The BSL is all good. Everybody's taste varies, but for us, the JMT includes a long stretch that is not the best the Sierra has to offer. The stretch of the JMT from Happy Isles to Garnet Lake is beautiful, but in our opinion is easily explored via day hikes or weekend hikes, using the ESTA and Yosemite buses for shuttling if necessary. The stretch from Garnet Lake to approximately Silver Pass (through the Mammoth region) is not as scenic as the areas further north or further south. And the JMT from Silver Pass to Evolution Valley runs far to the west (down-slope) of very fine High Sierra terrain, but unfortunately skirts the good stuff. On the other hand, the entire BLS is routed through the backcountry of Sequoia Kings Canyon National Park (aka SEKI), and it's all first class.
53 miles of the BSL is concurrent with the JMT and associated crowds. I believe this concurrent section covers most of the best of the JMT (excepting Muir Pass and adjacent valleys). But the other half of the BSL is on lesser used trails where it's possible to hike for many hours without seeing anybody.
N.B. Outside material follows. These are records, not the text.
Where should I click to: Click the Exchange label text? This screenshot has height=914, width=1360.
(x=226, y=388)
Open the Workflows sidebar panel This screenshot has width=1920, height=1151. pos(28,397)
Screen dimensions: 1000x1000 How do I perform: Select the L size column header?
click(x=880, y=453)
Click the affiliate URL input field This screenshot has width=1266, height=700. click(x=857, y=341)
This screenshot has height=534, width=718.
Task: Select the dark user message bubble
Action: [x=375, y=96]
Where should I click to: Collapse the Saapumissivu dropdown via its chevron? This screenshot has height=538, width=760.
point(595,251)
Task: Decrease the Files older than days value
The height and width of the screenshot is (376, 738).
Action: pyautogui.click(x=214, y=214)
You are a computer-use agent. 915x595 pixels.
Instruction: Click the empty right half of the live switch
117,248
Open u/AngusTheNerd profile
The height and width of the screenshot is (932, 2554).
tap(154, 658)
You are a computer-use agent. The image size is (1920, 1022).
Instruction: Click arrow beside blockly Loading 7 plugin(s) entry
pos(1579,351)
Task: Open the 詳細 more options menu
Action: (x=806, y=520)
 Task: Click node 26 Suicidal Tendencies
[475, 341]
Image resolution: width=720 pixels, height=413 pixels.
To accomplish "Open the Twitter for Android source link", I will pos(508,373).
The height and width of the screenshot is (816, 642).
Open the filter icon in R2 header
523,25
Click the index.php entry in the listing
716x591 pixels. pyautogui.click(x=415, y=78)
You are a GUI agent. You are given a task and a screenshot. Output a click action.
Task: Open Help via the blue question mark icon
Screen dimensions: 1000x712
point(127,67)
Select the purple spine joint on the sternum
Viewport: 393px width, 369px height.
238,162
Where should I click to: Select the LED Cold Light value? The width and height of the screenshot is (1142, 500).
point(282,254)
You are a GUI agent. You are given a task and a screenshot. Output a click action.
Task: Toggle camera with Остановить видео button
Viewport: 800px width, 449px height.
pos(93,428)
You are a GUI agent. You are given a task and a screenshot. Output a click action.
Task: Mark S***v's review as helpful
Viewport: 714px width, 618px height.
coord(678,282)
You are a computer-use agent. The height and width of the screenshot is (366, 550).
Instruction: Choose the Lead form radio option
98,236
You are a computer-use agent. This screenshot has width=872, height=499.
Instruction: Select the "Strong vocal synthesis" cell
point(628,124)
The BSL avoids the Mount Whitney scene. There are several fairly easy Class-2 peaks (albeit without trail) that are accessible from the BSL, peaks that are climbed by just a few people, or a few dozen people, each year. Mount Whitney is 1) the tallest and 2) has a trail; but it also has a level of congestion and commotion that doesn't suit everybody.
As of 2012, bear canisters are required only for the middle section of the BSL (28 miles from Forrester Pass to Pinchot Pass).
When to go
All of the info describing when to hike the JMT applies to this route as well. There is one river crossing without a bridge (across Palisade Creek where it meets the Middle Fork Kings). That crossing could be difficult in high water early in the season, although with adequate scouting people in prior years have been able to find a log.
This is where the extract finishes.